Patient is in dorsal recumbency with the neck stretched gently over a sandbag to place it in full extension.
Additionally tape the nose to the table to maintain a straight position.
The finger is pointing to the midline cervical trachea, halfway between the larynx and the thoracic inlet.
Animal prepped and draped as for aseptic surgery.
A midline skin incision is made long enough to allow exposure of the trachea during the later stages of surgery.
The incision is completed through the skin.
The strap muscles of the neck are Identified on the midline and dissected by a combination of sharp and blunt dissection.
The trachea is now exposed.
Self-retaining retractors (Gelpies) help to expose the trachea.
Two Gelpies placed – excellent exposure achieved allowing identification of the tracheal rings and preservation of other vital structures.
The Tracheostomy Tube has a standard fitting for connection to an anaesthetic circuit. This one has a cuff which is more suitable for temporary placement during anaesthesia rather than as a TT to be left in place for more than a few hours.
The standard tracheostomy incision is an incision between tracheal cartilage rings and this extends to approximately 50% across the diameter of the trachea.
Having completed the incision you can see the rubber endotracheal tube in place.
Here the incision is about 30% of the circumference. It needs to be large enough to allow the TT to be readily placed, but an excessive incision could lead to the inadvertent transaction of the trachea.
It is a good idea to place stay sutures either side of the tracheostomy incision and these are commonly left in place in the post op period if the animal is to recover from anaesthesia with the TT in place. Use a monofilament suture material and this is placed entirely around a tracheal cartilage.
Here you can see one stay suture in place.
The second stay suture being placed.
Two stay sutures in place.
During surgery the stay sutures can be manipulated to allow atraumatic insertion of the TT and by leaving in place the same method can be used if the TT is replaced in the conscious animal later. In order for the TT to be placed, the endotracheal tube now needs to be withdrawn from the patient’s mouth.
Tracheostomy tube being placed.
TT in place – the cuff on the tube can now be inflated and the tube connected to a standard anaesthetic circuit. Ideally the surgeon should have available a sterilised anaesthetic circuit or a clinically clean new anaesthetic circuit can be used or an anaesthetic circuit can be sheathed in a sterile drape.
The incision is closed loosely in the skin, distal and proximal to the TT, enough space needs to be left so that the tube can be readily replaced if necessary.
The stay sutures being lifted by the surgeon’s hands and post operatively they can be used to manipulate the tracheostomy if the TT has to be replaced e.g. if it is blocked or displaced.
This tube has a cuff which is being inflated. The cuff is inflated when the tube is being used to deliver anaesthesia, but if it remains in place post operatively the cuff should be deflated and ideally the tube replaced with an uncuffed model.

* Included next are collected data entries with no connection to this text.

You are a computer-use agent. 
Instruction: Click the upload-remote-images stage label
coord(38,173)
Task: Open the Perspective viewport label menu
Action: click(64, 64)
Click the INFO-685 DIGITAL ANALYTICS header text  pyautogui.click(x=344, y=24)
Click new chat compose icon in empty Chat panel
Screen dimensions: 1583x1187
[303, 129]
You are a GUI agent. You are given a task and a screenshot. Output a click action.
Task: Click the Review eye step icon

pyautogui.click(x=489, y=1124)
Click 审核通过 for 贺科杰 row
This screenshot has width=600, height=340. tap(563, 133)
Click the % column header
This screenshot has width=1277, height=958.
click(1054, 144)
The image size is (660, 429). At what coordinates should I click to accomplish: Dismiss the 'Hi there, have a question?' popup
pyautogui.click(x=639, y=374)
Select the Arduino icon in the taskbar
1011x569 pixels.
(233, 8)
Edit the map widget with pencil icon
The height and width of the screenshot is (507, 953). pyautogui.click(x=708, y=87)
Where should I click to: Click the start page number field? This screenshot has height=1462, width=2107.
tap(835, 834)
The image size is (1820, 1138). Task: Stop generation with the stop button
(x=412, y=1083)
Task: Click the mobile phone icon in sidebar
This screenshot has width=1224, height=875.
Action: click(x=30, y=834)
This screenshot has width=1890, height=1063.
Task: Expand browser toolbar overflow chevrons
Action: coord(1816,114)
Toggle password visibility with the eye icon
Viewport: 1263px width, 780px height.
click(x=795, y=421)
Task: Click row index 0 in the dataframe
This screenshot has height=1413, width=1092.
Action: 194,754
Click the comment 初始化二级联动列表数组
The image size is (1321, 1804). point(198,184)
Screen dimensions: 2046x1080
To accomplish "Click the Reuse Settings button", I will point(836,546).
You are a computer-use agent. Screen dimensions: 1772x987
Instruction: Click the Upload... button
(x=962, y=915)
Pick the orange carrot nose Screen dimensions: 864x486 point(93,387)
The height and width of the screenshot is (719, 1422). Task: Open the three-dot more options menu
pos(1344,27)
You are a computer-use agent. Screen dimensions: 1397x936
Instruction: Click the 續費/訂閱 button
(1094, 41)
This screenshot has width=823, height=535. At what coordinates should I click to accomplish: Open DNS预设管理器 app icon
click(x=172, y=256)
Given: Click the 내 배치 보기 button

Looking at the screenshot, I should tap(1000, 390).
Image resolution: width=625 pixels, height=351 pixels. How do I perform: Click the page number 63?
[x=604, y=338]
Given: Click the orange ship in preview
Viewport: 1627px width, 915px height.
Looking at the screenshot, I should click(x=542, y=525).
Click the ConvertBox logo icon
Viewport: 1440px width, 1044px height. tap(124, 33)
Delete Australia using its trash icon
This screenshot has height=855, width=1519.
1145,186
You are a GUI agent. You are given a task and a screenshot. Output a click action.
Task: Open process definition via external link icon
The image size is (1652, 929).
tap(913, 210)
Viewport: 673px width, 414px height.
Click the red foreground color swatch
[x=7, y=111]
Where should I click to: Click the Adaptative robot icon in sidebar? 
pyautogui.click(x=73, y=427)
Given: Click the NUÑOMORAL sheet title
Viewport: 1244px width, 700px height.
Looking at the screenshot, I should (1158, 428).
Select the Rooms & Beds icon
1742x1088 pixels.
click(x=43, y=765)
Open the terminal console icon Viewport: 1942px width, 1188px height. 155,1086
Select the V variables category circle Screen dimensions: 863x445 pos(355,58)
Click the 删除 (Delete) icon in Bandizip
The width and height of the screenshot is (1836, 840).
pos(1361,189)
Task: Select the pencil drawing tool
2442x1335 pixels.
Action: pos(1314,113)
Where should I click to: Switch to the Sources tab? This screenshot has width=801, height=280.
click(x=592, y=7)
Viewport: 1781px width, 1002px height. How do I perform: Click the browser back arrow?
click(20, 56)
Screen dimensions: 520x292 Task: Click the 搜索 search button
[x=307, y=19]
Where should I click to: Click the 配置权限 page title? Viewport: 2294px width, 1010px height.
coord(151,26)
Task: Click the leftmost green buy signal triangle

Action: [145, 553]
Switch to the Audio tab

The tube is equipped with wings which can be used to loosely tape around the animal’s neck to retain the TT in place. It is also possible to suture the tube to the neck. This makes it more difficult to replace in an emergency if the tube becomes unexpectedly blocked.
This tube has a connection which allows the cuff of the tube to be neatly folded out of place.
The tube will need suctioning initially after placement because of the presence of blood in the trachea and then the TT needs to be suctioned clear as necessary, typically we start this 4 hours after placement and repeat every 1 – 2 hours. This is being done here with a wide bore tube connected to a feeding tip syringe.
The preferred suction catheter for maintaining these tubes has a control tip as you see here so the end of the tube is placed through the TT. The other end is connected to an electrical suction device and you can see by the surgeon’s right hand there is a valve which allows suction to be applied intermittently. The animal should ideally be pre-oxygenated before each episode of suction.
The control valve on the suction catheter by the fingers of the surgeon’s right hand.